Mengkritik Bukan Menyebar Hoaks, Apalagi Provokasi

Kompas petang | 14 Februari 2021, 18:31 WIB

JAKARTA, KOMPAS.TV - Saat berpidato dalam peringatan hari pers nasional 9 Februari lalu, secara tersirat, Presiden Joko Widodo minta dikritik. 

Pernyataan ini disambut pertanyaan dari Wakil Presiden ke-10 dan 12, Jusuf Kalla, bagaimana caranya mengkritik pemerintah tanpa ditangkap polisi?

Di tengah komitmen Indonesia dalam menegakkan demokrasi, pernyataan minta dikritik yang diucapkan Presiden Joko Widodo sebenarnya normatif belaka.  

Mengapa? Karena esensi dari demokrasi adalah partisipasi publik, baik saat memilih pemimpin, maupun ketika pemimpinnya menjalankan tugas yang dimandatkan oleh publik.

Itulah mengapa sebenarnya partisipasi masyarakat berupa kritik untuk perbaikan laju pemerintahan, mesti benar-benar dijaga. 

Dalam undang-undang, kebebasan setiap warga negara menyampaikan pendapat, dijamin secara penuh, termasuk untuk mengkritik pemerintahnya sendiri.

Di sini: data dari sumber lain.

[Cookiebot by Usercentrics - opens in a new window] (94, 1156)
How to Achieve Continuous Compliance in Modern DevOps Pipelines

Dan ketika semua pihak mampu memandang kritik sebagai bagian dari partisipasi publik, bagian dari upaya evaluasi pejabat dan program negara, tidak perlu ada yang merasa alergi, bahkan melakukan pendekatan kekuasaan terhadap orang-orang atau lembaga yang mengeluarkan kritik.

Namun belakangan banyak muncul suara yang mengeluhkan sulitnya mengkritik, tanpa ada ancaman berupa pelaporan ke polisi, hingga keamanan pribadi.

Untuk kritik melalui media sosial, keluhan serupa juga muncul. 

Beberapa kali sudah terjadi, ada upaya doxing, atau menyebarluaskan informasi pribadi orang yang melontarkan kritik, yang bisa jadi berujung ancaman terhadap keamanan si individu.